Thought the following might prove interesting. Just spent a few hours on the net looking for the best way to travel to the continent in June departing from Geordieland with a keen eye on price and the road miles that would be travelled. After weighing up the options and checking the various sites came across a Dfds offer stating that MHs go same price as a car depending on day of the week. This was the Newcastle to Amsterdam route. The price for a 6 week return with cabin was a joke so a single journey for two was quoted at discounted rate of £217 plus cabin at another £105. Gawd knows what the undiscounted price would have been.
The same journey on same date on the C and Carvanning Site, including outside cabin which I understand are normally a bit more expensive than the indoor ones, was quoted at £168.50, a significant difference. Anyhow, wor lass wanted a bit more info principally because she is not a good sea traveller, so she rang the club travel number and was offered a further £ 10.00 discount on the price.Additionally the young lady on the other end of the line offered a free CCI card, whatever that is.
So to get to the point, I can't understand why these ferry operators make so called offers that are not worth the time and effort looking into them. They must realise that MHers are a savvy lot so they should cut to the quick and when advertising instead of pulling the wool over our eyes.
Right then, that's my grump for the day out of the way!


----------



## cabby (May 14, 2005)

I am sure you feel much better for it as well.:grin2::grin2:I always do.

cabby


----------



## Mrplodd (Mar 4, 2008)

Very few people actually bother to check if deals are as good as they seem, that's what insurance companies rely on when the premium rockets after the first year.

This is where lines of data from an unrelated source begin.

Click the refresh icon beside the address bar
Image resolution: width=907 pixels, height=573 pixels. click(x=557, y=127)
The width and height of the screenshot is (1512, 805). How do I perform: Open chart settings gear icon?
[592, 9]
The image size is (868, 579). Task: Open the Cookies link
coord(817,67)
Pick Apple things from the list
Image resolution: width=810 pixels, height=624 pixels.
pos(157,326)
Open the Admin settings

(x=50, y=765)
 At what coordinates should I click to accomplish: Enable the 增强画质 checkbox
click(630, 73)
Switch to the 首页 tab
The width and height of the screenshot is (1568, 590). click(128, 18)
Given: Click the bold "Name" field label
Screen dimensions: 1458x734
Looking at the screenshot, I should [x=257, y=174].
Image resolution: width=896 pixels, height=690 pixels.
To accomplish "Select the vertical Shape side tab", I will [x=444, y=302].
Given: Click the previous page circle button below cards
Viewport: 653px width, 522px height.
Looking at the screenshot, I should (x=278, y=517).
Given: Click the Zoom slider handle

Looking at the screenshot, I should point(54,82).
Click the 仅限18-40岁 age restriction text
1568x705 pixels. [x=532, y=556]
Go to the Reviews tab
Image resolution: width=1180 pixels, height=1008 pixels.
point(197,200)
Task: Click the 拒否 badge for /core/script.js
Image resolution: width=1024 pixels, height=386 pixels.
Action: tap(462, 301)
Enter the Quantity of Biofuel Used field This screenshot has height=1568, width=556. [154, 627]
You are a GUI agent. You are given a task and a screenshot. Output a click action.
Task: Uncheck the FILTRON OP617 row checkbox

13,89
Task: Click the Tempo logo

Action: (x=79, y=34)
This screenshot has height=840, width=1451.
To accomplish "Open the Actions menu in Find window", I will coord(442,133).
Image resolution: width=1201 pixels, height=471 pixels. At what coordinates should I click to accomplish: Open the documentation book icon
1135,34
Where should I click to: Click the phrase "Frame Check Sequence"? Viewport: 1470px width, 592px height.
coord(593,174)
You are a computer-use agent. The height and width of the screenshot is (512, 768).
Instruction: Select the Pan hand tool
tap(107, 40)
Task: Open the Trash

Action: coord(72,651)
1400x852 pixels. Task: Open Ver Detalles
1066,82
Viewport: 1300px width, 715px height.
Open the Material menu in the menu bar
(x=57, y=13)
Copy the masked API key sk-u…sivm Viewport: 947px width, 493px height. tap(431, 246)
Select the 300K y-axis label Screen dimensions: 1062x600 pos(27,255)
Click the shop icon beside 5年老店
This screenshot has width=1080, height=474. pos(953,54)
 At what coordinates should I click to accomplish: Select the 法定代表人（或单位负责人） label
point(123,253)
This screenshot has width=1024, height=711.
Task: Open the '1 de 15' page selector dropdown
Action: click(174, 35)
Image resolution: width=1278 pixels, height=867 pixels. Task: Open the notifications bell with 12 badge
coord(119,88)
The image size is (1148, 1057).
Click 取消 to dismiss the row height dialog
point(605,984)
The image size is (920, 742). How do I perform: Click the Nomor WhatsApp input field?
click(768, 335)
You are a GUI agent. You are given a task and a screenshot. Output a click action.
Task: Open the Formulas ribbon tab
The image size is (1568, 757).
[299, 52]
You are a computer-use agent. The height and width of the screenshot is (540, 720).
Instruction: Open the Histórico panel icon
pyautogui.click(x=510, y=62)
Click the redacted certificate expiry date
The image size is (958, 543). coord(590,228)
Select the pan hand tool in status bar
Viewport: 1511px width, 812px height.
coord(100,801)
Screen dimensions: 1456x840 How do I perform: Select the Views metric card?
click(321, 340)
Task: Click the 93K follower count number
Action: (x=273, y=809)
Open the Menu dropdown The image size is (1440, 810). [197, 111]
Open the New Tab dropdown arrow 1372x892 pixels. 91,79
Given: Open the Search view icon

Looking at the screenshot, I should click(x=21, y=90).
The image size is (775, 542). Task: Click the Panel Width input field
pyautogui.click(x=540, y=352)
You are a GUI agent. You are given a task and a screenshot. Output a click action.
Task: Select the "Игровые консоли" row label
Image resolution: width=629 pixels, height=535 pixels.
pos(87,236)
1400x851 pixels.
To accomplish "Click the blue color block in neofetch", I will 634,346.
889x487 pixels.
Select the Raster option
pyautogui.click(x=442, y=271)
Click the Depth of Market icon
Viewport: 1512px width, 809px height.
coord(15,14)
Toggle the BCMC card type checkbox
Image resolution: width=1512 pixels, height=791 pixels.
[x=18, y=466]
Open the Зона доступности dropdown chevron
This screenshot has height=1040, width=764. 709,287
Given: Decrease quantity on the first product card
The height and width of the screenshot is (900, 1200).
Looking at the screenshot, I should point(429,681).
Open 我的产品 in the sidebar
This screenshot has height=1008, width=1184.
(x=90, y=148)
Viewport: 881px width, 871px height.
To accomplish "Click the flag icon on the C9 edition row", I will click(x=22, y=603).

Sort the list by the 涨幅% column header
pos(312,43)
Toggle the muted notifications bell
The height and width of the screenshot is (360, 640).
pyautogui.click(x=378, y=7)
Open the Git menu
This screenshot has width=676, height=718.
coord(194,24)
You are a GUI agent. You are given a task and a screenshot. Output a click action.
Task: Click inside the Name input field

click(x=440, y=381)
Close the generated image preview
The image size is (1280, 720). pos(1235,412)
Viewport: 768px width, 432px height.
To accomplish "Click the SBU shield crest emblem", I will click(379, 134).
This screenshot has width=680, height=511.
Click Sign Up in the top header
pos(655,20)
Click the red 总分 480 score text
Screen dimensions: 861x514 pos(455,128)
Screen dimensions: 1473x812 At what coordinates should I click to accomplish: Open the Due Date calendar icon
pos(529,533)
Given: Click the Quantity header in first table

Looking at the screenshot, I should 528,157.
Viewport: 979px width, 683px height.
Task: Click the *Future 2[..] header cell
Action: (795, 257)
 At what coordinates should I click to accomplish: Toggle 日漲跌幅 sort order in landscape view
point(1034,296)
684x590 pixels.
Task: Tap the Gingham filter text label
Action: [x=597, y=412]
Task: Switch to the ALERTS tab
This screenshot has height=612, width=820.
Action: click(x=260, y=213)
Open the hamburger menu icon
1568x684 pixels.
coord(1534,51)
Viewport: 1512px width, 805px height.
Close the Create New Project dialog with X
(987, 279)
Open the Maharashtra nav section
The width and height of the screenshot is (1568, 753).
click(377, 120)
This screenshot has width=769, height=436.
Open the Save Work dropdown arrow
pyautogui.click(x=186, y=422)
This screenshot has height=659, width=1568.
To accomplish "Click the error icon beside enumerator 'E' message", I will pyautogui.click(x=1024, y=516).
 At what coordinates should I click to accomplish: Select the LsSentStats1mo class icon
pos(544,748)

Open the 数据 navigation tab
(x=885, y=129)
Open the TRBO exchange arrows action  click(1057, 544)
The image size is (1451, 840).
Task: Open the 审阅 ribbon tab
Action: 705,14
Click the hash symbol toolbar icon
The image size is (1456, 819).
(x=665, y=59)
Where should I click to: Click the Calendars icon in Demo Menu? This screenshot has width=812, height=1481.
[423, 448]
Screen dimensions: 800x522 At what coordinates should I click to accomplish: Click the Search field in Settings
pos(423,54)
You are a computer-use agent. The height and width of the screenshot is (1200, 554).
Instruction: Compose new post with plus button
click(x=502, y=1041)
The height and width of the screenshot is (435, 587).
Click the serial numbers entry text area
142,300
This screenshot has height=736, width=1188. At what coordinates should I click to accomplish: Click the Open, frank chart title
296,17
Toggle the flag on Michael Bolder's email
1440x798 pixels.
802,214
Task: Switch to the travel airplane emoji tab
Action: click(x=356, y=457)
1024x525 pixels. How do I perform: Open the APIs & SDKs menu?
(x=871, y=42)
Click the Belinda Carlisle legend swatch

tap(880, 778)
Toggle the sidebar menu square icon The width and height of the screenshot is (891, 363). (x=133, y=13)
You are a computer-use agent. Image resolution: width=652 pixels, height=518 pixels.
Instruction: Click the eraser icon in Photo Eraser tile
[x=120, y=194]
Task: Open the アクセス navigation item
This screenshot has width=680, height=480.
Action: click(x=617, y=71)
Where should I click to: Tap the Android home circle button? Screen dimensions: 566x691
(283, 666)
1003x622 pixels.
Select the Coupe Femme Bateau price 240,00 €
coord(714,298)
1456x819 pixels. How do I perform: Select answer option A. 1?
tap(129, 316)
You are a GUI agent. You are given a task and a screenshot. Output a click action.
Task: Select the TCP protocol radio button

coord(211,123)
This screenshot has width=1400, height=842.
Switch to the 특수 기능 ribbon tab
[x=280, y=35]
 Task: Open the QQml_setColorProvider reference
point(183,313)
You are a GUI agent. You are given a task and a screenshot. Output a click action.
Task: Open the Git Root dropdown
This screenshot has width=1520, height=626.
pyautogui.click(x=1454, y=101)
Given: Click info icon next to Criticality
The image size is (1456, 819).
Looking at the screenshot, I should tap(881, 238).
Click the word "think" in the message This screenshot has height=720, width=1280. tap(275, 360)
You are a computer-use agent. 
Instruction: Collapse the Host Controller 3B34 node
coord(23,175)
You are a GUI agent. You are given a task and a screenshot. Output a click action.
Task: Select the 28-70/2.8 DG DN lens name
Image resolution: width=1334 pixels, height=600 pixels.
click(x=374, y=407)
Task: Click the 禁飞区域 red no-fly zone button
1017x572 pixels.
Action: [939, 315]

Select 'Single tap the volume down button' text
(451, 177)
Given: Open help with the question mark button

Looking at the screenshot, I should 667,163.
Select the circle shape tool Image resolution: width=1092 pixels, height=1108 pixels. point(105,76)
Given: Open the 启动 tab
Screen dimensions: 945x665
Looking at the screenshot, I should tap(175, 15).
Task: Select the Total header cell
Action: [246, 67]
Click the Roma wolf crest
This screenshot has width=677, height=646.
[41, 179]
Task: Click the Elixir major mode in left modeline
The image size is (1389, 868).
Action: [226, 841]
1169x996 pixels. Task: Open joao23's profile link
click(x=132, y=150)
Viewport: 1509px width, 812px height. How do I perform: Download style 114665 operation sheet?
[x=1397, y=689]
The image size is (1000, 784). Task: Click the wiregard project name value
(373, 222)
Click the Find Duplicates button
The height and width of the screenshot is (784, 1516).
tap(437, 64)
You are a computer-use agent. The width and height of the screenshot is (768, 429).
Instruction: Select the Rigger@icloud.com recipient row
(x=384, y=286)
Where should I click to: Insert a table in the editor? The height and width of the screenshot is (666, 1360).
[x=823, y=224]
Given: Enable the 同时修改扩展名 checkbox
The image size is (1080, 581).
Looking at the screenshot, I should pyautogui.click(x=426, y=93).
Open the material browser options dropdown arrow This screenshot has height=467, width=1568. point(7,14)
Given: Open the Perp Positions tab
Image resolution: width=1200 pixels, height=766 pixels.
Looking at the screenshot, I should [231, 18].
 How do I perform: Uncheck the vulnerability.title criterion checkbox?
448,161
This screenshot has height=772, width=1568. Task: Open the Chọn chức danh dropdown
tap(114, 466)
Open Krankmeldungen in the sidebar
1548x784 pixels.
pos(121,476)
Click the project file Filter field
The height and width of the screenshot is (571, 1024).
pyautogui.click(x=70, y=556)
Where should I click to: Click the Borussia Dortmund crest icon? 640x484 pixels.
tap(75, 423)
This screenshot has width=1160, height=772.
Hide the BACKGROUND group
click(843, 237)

For everyone like you (and me) who checks the facts carefully many hundreds don't bother and just accept what they are told in adverts.

The ferry companies give an allocation of their capacity to the CC at a discounted rate, the CC then sell them on to members adding a little bit on to boost their profits. 

If you are over 60 don't forget that you get an additional 20% discount with DFDS Newhaven Dieppe but you must book by phone.

Andy


----------